Stated task A - Revise the Goodyear plant thread between "What did you" and "there in September.", inclusive, putting "exterior lighting" in place of "outside lighting".
Stated task B -
Using the Goodyear plant thread, answer the following:
(i) In what scale is the model built?
(ii) About how long does the model end up?
(iii) Roughly how large is the actual plant?

━━━ Given passage

# Scratch Build of the Goodyear Tire & Rubber plant Danville, VA



## uvafan420

Just a picture of a scratch build I done for my sons layout. It is the Goodyear Tire & Rubber plant in Danville, Va. Of course not the whole thing to scale, as the actual plant is about 1.5 - 1.7 million sq feet.


----------



## Fire21

Looks like you done good.


----------



## scaleddown

Very nice.


----------



## mopac

Very cool. Nice job on the plant. Your son is a lucky guy.
You looking to adopt? I need some buildings.


----------



## uvafan420

mopac said:


> Very cool. Nice job on the plant. Your son is a lucky guy.
> You looking to adopt? I need some buildings.


Thanks for the replies. Can only afford one son at the moment


----------



## Hudson J1e

Hey, that looks great. It's very realistic. Is it HO or N?


----------



## uvafan420

Hudson J1e said:


> Hey, that looks great. It's very realistic. Is it HO or N?


Thanks for the compliment. It is scaled in HO. Had to shorten it up some compared to the real plant. But still ends up about 6' long.


----------



## Big Ed

Very nice. :thumbsup:

What did you use styrene, wood?
You have some shipping/receiving bays for the trucks?

Parking lot for cars?
Need to add some people.:smilie_daumenpos:
A nice touch would be some outside lighting.
Maybe inside too?

about the only picture I can find besides a video picture of when a worker died there in September.

━━━━━━
━━━ Items

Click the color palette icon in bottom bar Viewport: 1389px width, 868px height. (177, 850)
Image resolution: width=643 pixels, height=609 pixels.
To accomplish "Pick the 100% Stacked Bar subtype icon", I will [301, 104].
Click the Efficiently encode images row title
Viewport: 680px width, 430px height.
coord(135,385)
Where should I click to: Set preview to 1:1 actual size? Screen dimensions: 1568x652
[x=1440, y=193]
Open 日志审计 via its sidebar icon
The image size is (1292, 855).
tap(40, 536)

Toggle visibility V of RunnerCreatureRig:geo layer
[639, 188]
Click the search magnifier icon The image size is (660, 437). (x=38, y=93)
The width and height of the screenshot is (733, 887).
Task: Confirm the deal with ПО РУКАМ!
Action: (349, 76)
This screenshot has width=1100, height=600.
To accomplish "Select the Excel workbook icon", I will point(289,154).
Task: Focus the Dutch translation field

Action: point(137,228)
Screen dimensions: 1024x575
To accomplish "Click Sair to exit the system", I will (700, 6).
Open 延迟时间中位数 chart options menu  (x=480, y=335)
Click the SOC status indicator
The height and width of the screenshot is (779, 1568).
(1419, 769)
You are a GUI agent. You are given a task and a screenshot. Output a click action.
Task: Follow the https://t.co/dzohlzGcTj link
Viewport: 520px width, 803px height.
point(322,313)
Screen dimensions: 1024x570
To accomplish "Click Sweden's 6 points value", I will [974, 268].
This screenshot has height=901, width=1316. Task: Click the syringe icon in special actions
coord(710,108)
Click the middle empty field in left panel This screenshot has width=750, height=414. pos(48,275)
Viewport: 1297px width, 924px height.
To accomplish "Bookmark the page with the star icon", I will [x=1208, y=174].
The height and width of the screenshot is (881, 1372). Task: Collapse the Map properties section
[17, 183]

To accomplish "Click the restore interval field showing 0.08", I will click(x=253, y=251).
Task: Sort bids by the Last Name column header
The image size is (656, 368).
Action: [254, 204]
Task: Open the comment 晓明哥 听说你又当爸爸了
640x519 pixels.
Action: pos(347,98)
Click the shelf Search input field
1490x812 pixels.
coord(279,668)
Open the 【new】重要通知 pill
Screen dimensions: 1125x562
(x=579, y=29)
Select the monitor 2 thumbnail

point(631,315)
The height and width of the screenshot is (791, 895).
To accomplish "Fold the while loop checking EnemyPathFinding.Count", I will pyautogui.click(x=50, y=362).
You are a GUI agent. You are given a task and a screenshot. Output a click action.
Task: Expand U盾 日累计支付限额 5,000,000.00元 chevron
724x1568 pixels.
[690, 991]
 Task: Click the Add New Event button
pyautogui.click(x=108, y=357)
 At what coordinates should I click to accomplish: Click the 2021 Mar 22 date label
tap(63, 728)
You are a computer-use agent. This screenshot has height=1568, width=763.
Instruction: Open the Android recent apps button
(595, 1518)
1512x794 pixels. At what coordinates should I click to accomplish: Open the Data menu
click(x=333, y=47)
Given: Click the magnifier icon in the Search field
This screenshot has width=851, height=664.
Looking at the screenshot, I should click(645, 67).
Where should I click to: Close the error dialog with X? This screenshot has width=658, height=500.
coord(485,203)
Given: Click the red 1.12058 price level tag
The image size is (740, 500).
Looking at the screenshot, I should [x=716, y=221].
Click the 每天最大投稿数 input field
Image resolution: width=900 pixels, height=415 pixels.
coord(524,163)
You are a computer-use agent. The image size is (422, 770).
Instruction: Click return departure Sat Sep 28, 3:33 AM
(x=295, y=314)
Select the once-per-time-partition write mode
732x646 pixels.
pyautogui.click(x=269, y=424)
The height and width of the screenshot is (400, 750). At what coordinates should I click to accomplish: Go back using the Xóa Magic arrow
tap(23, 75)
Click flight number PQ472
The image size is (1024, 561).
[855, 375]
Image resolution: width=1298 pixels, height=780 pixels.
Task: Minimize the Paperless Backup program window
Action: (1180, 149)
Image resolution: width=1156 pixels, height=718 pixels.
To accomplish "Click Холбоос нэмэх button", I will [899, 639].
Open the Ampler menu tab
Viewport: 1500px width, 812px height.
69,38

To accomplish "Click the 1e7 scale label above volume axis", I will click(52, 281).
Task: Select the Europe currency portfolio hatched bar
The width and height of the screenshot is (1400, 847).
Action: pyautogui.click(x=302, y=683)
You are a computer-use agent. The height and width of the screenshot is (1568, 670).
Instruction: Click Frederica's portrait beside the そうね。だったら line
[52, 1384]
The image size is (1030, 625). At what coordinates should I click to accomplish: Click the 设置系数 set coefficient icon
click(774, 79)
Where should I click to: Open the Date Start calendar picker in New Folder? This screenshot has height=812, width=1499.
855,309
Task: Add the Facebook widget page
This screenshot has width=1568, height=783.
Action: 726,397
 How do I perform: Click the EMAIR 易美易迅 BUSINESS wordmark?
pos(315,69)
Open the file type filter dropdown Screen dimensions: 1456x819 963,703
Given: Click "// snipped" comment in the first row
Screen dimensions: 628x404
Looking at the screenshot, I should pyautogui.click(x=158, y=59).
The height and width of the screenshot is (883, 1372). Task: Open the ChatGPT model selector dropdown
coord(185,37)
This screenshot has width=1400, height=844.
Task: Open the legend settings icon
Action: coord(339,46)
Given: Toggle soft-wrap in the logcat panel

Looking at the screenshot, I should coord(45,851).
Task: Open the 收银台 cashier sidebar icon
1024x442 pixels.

━━━━━━

Correct output A -
What did you use styrene, wood?
You have some shipping/receiving bays for the trucks?

Parking lot for cars?
Need to add some people.:smilie_daumenpos:
A nice touch would be some exterior lighting.
Maybe inside too?

about the only picture I can find besides a video picture of when a worker died there in September.

Correct output B -
(i) HO
(ii) About 6' long
(iii) About 1.5–1.7 million square feet